#### [DESCRIPTION OF THE TASK]
Reproduce the entries below word for word, starting at the line that contains "Given: Collapse the main method fold marker" and ending at the line that contains "tap(276, 109)", with both of those lines included.

#### [Dataset items]

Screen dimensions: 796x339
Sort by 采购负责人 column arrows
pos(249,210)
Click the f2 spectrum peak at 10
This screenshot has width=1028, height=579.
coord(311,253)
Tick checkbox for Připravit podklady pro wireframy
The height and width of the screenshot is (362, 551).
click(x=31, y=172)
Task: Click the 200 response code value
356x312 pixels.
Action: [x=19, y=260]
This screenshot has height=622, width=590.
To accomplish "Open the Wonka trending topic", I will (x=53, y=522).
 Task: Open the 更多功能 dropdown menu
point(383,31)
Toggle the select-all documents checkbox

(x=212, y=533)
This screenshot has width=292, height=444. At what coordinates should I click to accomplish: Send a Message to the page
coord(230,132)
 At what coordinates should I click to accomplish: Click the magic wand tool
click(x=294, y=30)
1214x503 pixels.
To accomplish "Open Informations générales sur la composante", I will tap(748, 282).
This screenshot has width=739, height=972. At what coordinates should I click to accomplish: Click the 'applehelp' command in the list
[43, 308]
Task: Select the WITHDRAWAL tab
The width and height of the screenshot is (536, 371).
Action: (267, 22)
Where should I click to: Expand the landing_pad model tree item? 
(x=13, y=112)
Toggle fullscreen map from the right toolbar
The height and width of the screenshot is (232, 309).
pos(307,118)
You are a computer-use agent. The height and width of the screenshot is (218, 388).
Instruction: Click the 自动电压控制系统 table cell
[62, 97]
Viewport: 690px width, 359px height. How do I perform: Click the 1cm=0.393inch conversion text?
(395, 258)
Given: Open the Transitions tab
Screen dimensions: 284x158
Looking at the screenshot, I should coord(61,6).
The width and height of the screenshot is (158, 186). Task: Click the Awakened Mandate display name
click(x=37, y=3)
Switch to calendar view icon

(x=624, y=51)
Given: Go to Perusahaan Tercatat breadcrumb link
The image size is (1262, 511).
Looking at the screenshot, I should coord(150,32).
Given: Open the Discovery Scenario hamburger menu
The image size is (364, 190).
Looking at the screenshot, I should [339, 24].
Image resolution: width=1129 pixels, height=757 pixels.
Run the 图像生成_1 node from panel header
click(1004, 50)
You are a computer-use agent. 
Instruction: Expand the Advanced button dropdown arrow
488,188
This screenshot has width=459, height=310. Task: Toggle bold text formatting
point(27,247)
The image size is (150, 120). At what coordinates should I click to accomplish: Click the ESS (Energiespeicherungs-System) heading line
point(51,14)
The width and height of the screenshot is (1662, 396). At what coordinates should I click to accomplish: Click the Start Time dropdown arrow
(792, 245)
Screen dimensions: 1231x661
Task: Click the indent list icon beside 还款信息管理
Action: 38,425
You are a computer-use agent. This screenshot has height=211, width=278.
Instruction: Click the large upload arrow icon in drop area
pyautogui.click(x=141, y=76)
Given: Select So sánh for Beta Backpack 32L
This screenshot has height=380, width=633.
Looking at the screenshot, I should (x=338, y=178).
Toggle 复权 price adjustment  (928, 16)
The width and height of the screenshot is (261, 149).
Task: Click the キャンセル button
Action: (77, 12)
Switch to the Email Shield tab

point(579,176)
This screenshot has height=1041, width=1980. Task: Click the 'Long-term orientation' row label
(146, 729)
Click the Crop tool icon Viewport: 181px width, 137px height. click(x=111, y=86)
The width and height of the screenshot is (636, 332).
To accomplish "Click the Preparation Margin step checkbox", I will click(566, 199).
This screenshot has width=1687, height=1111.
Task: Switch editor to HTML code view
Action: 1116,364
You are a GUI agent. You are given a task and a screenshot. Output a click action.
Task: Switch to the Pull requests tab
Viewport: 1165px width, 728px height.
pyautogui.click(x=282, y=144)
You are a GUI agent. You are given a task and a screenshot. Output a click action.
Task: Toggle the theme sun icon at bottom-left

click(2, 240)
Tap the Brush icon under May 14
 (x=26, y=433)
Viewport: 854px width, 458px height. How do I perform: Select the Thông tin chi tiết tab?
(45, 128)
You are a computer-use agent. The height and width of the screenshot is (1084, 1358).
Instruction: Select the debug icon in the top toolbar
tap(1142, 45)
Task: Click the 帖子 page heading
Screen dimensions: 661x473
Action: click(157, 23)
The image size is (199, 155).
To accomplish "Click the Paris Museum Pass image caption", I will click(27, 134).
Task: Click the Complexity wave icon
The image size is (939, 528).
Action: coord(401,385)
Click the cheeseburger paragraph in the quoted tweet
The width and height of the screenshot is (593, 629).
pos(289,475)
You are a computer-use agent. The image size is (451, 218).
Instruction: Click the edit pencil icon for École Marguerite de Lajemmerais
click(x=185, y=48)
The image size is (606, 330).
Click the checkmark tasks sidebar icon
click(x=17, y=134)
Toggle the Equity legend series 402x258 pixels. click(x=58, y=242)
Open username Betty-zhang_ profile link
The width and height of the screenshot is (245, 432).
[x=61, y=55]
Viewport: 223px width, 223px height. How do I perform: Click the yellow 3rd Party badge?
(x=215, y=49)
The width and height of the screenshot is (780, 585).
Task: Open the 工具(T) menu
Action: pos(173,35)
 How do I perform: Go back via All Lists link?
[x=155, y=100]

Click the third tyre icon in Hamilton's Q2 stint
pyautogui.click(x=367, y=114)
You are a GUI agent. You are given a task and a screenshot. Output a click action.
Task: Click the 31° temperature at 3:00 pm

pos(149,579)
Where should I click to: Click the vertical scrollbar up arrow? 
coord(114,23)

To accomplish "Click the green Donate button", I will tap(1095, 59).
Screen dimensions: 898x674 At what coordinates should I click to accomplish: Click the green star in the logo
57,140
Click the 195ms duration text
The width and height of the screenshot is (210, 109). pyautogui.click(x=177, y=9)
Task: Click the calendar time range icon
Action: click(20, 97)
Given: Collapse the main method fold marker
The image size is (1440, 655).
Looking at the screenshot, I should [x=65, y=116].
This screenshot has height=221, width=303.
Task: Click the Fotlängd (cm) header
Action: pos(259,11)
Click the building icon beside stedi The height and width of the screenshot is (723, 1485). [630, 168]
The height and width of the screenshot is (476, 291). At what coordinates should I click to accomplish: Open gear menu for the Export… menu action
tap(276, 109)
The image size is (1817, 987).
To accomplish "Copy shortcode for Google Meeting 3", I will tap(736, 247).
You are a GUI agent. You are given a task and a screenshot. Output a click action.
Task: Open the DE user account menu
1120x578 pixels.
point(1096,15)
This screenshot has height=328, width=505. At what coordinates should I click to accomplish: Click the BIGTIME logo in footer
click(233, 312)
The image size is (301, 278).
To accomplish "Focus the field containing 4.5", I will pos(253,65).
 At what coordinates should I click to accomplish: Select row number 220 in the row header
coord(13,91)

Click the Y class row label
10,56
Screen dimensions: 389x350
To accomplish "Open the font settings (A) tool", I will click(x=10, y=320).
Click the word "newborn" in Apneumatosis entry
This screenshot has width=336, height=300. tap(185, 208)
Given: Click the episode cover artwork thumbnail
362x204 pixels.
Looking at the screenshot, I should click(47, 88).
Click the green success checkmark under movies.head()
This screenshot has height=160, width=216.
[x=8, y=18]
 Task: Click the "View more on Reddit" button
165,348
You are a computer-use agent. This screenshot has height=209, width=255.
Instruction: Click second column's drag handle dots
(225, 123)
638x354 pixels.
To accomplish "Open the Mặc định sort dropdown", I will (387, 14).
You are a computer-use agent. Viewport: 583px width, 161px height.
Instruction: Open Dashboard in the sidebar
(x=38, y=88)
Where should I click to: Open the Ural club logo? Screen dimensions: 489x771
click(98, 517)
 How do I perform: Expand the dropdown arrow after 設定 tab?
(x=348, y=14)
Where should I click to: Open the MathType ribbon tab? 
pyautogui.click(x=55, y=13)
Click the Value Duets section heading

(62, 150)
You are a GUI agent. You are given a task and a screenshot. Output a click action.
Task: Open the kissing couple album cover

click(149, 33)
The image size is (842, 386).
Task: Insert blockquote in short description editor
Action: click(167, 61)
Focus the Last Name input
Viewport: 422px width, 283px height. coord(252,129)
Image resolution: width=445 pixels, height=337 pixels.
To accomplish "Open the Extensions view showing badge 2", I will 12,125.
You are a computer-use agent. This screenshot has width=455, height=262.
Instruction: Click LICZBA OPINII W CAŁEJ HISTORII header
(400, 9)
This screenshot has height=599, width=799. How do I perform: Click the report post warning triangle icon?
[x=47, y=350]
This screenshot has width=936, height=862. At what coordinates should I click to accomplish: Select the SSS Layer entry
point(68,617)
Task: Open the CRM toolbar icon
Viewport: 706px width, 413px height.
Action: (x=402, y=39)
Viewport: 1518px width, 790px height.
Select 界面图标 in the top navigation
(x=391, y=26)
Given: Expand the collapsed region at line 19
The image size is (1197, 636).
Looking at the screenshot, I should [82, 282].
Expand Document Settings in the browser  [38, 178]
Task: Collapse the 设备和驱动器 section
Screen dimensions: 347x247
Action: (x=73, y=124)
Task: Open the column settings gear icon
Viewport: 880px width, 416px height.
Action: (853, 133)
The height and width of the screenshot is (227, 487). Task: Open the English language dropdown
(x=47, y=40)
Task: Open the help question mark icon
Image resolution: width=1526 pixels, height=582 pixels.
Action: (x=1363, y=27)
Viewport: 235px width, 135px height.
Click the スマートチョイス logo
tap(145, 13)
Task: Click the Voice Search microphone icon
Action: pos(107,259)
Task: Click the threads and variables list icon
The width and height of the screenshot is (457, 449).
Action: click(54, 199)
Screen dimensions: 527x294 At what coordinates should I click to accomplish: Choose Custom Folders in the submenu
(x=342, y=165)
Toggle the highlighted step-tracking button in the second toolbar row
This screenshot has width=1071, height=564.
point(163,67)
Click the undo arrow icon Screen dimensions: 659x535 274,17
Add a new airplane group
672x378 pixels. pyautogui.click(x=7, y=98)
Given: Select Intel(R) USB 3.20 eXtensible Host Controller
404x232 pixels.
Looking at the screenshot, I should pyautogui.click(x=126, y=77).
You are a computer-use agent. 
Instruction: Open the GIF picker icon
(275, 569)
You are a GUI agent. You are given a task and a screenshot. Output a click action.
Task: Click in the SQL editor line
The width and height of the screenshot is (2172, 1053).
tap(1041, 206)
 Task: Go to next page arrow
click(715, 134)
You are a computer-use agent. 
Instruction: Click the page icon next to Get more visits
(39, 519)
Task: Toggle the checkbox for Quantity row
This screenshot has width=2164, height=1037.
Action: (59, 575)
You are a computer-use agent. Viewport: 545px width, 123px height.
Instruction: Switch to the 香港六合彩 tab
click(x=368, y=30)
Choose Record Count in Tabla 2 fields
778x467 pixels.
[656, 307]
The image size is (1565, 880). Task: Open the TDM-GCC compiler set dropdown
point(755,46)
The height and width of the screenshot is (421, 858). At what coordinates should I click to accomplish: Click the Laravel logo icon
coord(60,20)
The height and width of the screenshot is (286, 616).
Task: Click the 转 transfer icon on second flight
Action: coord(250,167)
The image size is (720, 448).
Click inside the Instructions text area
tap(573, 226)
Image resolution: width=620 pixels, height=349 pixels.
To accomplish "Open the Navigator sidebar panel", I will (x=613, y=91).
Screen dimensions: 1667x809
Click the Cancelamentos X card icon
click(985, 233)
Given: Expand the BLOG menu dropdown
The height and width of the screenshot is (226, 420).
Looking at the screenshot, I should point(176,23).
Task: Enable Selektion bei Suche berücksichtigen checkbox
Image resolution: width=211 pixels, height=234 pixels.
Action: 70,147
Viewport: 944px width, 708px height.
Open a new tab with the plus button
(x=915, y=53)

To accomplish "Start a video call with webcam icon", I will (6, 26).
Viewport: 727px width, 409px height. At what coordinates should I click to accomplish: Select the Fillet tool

#### [COMPLETE OUTPUT]
Given: Collapse the main method fold marker
The image size is (1440, 655).
Looking at the screenshot, I should [x=65, y=116].
This screenshot has height=221, width=303.
Task: Click the Fotlängd (cm) header
Action: pos(259,11)
Click the building icon beside stedi The height and width of the screenshot is (723, 1485). [630, 168]
The height and width of the screenshot is (476, 291). At what coordinates should I click to accomplish: Open gear menu for the Export… menu action
tap(276, 109)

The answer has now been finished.